- South East Asia and India set to be the rising stars
- Network configuration, facility location and building specifications are key considerations for optimisation of supply chains
The COVID-19 pandemic over the last two years put the spotlight on supply chain networks across the world as supply disruptions became a major issue affecting the flow of trade globally and within regions. Asia’s role in global trade has also changed and with the growing importance in intraregional trade in Asia, corporations are having to reconfigure and build-out their logistics and industrial networks in the region, according to Cushman & Wakefield’s report, ‘The Role of Asia Pacific in Global Supply Chains’.
“As the world economies recover and businesses look for effective ways to address supply chain volatility, there is greater emphasis on being more resilient and designing flexible, responsive and efficient supply chain networks in the region to cater to regional needs. The rising ‘Asia for Asia’ approach sets the stage for the growth of supply chain networks in the region, particularly in South East Asia and India and also highlights the critical factors that contribute towards the optimisation of these networks,” said Tim Foster, Head of Supply Chain & Logistics Advisory, Asia Pacific at Cushman & Wakefield.
Cushman & Wakefield’s report, which looks at the impacts of disruption, customer buying behaviour and the underlying megatrends on the design of supply chain and logistics networks, noted that Asian consumers are expected to buy more products originating from within the region and this trend is supported by the robust economic and demographic growth prospects for the region. By 2030, Asia is expected to account for over 40% of global economic output, 54% of the global population and a staggering 65% of the global middle class. The amount of trade taking place within Asia will therefore grow and have significant ramifications on the design of supply chain networks in the region.
While many businesses are still experiencing acute volatility in their supply chains due to COVID-related pressures, the situation is expected to ease somewhat towards the end of 2022. Given the predicted growth in the region over the next decade, the manufacture of technology-based products in Asia will grow, with South East Asia and India set to be the rising stars in the region’s supply chain networks.
“Asia will continue to be a key source of finished goods for global markets. The manufacture of components and sub-assemblies will increase in markets like Vietnam, Indonesia and India and these markets will move up the value chain and begin producing more finished goods as China’s capacity is taken up with servicing domestic demand. Food and beverage will drive growth in intraregional trade given their perishable nature and the need for cold chain integrity and traceability, with Indonesia, Vietnam, Philippines and Malaysia being key markets,” noted Mr. Foster.
Designing and configuring supply chains to meet changing consumer demands, taking advantage of the megatrends around demographics, urbanisation and technological advances, and factoring in structural shifts and disruption have a direct impact on demand for logistics and industrial real estate.
The growth of online retail has resulted in the rapid infill of last mile eCommerce networks, driving demand for space in sub-markets near major metropolitan areas that are well serviced by transportation networks. New development of real estate facilities must also adopt technology, automation and predictive analytics to plan and flow inventory from vendors to consumers to accelerate order fulfilment and space efficiency. Transparency and sustainability are also becoming increasingly important, with suppliers often required to provide information on their health, safety, labour and environmental practices, which then cascade downstream through the supply chain as corporations seek to meet their own Environmental, Social and Governance (ESG) targets.
Given the rising cost of industrial property and the fact that approximately 80% of the value and cost of a supply chain network is locked in at the design stage, Cushman & Wakefield identified three key real estate considerations to optimise supply chain across the region.
- Network configuration – this will be dependent upon several factors, not least the footprint required for fast and efficient material and product flows as well as required storage capacity. Pressure on lean supply chains drives the need to consolidate the number of facilities to build scale while an agile network will be designed across a greater number of facilities.

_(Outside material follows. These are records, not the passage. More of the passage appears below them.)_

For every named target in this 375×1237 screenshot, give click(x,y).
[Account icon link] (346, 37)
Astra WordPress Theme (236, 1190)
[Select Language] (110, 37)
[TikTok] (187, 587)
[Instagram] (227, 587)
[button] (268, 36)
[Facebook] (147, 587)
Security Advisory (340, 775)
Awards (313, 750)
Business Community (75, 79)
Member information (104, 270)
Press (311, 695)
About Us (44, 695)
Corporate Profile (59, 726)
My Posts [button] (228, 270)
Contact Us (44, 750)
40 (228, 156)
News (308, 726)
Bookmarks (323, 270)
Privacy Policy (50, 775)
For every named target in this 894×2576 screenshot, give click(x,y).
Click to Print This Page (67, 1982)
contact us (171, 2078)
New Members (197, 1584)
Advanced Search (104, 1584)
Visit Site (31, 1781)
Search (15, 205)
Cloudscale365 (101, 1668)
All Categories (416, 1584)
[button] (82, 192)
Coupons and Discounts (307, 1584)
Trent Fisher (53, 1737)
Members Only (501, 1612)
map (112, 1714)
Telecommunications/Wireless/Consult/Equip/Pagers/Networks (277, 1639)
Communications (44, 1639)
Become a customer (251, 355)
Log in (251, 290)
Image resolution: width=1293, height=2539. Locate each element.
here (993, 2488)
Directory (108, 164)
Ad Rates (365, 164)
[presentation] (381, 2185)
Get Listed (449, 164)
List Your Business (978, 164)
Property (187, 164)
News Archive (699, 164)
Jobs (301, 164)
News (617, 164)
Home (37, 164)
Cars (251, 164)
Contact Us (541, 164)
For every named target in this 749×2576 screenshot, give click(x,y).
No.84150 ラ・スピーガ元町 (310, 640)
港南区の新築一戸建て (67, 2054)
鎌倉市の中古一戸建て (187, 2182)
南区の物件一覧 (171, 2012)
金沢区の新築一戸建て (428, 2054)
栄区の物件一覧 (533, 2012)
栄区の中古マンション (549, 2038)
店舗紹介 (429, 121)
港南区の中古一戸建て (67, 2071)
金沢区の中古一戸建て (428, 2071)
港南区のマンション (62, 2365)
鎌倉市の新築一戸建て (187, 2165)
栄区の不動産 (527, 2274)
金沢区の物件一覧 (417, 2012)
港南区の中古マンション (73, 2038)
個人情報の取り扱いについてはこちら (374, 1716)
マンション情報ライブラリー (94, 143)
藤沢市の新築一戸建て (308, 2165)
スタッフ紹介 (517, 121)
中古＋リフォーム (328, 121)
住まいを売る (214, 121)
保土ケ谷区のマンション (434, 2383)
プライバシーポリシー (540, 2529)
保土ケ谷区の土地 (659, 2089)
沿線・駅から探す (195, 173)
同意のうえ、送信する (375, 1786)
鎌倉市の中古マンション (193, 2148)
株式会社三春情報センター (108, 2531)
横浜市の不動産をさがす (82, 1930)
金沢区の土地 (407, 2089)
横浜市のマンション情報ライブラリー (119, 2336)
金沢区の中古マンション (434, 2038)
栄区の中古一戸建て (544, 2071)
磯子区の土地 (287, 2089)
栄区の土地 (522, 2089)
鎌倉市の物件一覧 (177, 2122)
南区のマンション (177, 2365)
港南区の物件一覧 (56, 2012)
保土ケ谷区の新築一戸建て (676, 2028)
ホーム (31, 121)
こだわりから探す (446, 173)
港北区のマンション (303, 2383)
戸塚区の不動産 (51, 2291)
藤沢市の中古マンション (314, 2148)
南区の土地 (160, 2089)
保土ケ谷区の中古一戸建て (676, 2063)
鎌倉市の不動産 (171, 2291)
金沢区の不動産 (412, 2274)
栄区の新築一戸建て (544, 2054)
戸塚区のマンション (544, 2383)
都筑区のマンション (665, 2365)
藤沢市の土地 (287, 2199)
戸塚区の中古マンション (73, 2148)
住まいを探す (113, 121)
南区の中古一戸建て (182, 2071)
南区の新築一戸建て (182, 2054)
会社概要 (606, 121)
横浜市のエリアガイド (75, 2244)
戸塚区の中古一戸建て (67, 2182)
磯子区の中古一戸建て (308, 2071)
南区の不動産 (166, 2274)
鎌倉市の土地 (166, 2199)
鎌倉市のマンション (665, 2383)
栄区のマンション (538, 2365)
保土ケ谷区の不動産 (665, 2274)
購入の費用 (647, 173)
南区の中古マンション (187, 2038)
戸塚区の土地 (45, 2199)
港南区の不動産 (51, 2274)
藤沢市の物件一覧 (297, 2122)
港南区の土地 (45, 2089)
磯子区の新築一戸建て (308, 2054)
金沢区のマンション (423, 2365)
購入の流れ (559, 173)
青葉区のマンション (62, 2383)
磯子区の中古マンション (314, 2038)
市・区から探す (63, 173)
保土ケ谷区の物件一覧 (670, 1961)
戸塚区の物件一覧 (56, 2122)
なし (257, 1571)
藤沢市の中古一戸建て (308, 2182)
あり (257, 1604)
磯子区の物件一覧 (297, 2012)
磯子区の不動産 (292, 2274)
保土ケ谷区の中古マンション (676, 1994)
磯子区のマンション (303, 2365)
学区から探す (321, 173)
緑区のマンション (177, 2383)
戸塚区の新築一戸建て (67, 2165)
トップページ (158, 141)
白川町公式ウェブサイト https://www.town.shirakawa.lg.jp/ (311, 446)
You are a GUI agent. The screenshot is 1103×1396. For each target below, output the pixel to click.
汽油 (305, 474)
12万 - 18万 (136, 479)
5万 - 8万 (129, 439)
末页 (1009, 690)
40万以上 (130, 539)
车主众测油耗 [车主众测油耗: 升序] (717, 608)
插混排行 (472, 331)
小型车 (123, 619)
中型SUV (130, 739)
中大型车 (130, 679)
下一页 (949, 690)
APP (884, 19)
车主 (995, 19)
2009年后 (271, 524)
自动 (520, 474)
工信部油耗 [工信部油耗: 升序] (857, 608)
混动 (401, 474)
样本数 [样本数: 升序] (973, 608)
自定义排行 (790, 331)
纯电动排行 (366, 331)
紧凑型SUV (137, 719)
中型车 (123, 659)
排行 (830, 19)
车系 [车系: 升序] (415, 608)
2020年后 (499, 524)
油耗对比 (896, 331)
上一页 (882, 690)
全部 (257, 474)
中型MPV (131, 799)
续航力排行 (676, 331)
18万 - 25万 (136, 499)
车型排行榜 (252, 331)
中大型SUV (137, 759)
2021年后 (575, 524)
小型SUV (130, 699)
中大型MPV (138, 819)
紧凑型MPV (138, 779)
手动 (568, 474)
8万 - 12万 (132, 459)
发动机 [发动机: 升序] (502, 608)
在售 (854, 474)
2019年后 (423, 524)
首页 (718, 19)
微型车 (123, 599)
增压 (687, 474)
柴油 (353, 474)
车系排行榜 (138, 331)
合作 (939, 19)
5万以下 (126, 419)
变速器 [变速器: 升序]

- Facility location – understanding lead times is a significant driver of location requirements and it is important to know how much inventory needs to be held in relation to the consumer compared to further back in the supply chain.
- Building specifications – the pace of innovation has meant that specifications for prime-grade logistics buildings continue to advance. Building specifications should follow the needs of the customer, business requirements and facility processes, flows, layouts and automation
Mr. Foster said, “Corporations need to focus on building resilience and flexibility into the supply chain. From a real estate perspective, the implications for industrial property abound but it is important to remember that real estate demand is the product of supply chain optimisation. The key is to first design the optimal supply chain network, then execute on real estate requirements. Bringing these factors together in a coherent way provides the strongest approach to navigate short term and longer-term transformation.”